I do a good amount of curing at home so the idea of having something that won't be ready for two weeks isn't hard for me. I think curing things puts a lot of people off because they assume it is difficult but really all it is, is waiting. The first step in making these yolks is mixing your salt cure. In the book they recommend using salt and maple sugar, I just happened to have both on hand so that is what I used. I did a little research and many other recipes call for brown sugar or even plain white sugar. The recipe in the book calls for a 50/50 blend of salt to sugar but many of the posts I read stated that made the yolks to sweet. I used a 2/3 to 1/3 ratio of salt to sugar and used about one cup of cure for four yolks.
After mixing your salt and sugar cure pour about half the mixture in a non reactive container.
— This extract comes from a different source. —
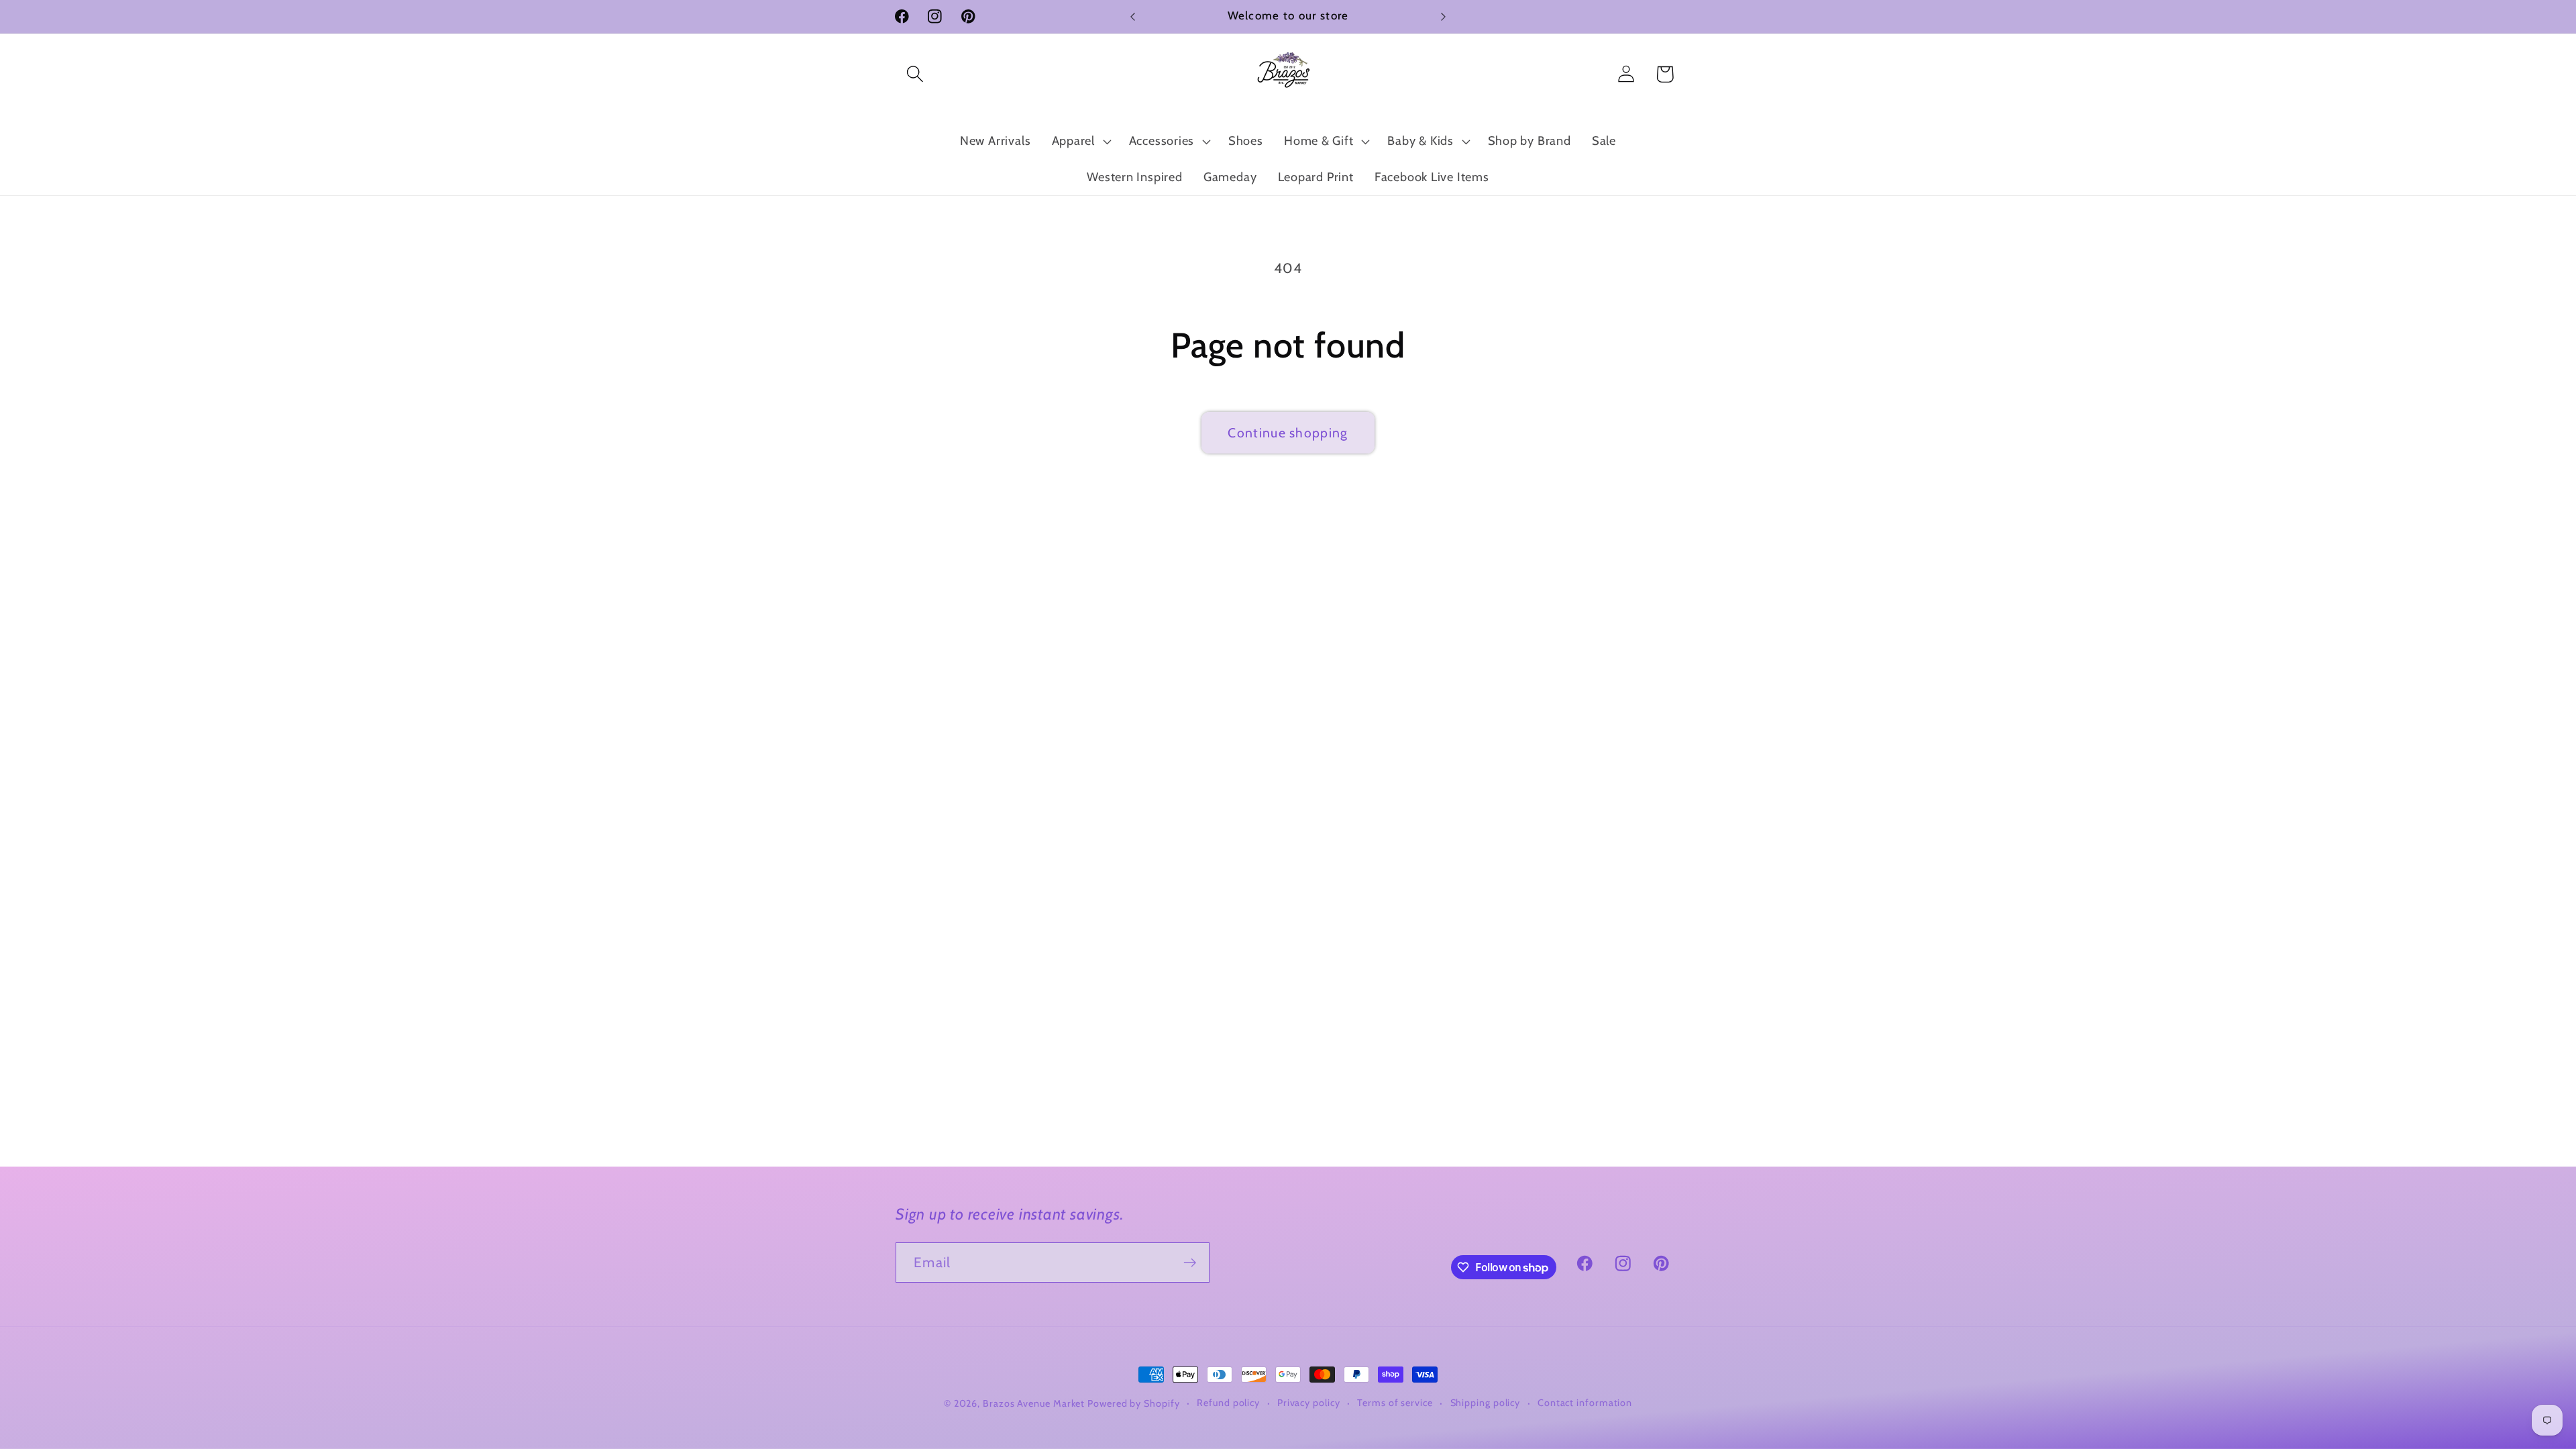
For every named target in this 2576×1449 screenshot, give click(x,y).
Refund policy (1228, 1403)
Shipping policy (1485, 1403)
Using an egg make little divots in the cure to place the yolks in. Separate the yolks from the eggs and place one yolk in each divot. Cover the yolks with the remaining cure mixture and place in the fridge for 1 week. When that week is up rinse the yolks and dry them, wrap each yolk individually in cheese cloth and then hang back in the fridge for another week. That is the whole process, not difficult at all.
This was my first batch of these eggs so I chose to only do 4 eggs just to see how they turned out. I was not disappointed at all. The richness of the yolk is intensified and they take on an almost cheese like quality. I would bet that this could be a nice alternative for Parmesan for people with lactose problems. Mildly sweet and perfectly salty, I can definitely see making a dozen of these and keeping them on hand for all occasions. If I can find a source for fresh duck eggs I would really like to try this with them.
The first thing I tried the yolks with was asparagus. I fried up some thin strips of guanciale and then cooked the asparagus in the guanciale fat. I grated the yolks right over the hot asparagus and it really did react like cheese. It was slightly reminiscent of a hollandaise sauce. I would image these yolks would be great with fish and on pasta. The next thing I am going to try is to use these yolks grated into a carbonara instead of the eggs, we will see if that turns out.